(Extracted records)

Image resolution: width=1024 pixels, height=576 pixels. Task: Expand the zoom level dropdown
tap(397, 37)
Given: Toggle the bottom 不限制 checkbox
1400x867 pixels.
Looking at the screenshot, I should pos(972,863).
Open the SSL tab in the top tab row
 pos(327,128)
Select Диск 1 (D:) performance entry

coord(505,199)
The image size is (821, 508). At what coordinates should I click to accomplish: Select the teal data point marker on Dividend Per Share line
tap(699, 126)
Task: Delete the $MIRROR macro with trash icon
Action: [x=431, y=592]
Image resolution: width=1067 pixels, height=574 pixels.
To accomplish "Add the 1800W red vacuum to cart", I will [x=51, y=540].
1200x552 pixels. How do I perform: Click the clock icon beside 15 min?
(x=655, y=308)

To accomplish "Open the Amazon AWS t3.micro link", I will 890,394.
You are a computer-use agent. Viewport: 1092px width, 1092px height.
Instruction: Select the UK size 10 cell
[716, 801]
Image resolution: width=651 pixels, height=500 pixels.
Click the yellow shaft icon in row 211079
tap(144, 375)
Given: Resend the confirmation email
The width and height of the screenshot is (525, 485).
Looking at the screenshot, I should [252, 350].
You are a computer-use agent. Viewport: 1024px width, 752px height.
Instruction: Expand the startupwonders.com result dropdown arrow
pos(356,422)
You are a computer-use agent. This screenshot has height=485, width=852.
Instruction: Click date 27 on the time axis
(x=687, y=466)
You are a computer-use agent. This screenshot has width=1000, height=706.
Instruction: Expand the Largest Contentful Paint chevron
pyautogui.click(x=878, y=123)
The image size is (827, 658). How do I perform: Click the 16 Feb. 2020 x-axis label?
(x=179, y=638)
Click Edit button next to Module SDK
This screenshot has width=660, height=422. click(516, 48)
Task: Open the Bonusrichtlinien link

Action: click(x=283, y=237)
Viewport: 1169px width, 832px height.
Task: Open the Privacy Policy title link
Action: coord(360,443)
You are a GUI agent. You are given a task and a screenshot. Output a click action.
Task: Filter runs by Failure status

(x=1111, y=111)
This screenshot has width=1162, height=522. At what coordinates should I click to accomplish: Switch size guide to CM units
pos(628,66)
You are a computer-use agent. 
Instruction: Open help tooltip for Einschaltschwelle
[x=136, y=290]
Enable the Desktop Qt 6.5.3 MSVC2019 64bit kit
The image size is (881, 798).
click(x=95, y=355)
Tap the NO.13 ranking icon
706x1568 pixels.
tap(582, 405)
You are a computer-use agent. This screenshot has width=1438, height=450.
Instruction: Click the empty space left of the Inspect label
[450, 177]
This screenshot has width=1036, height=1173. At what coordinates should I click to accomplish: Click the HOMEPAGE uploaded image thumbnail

BRIEF -
Copy each line of the records above that carries the word "agent".

TASK OUTPUT -
You are a computer-use agent. Viewport: 1092px width, 1092px height.
You are a computer-use agent. Viewport: 1024px width, 752px height.
You are a computer-use agent. This screenshot has height=485, width=852.
You are a computer-use agent. This screenshot has width=1000, height=706.
You are a GUI agent. You are given a task and a screenshot. Output a click action.
You are a computer-use agent. 
You are a computer-use agent. This screenshot has width=1438, height=450.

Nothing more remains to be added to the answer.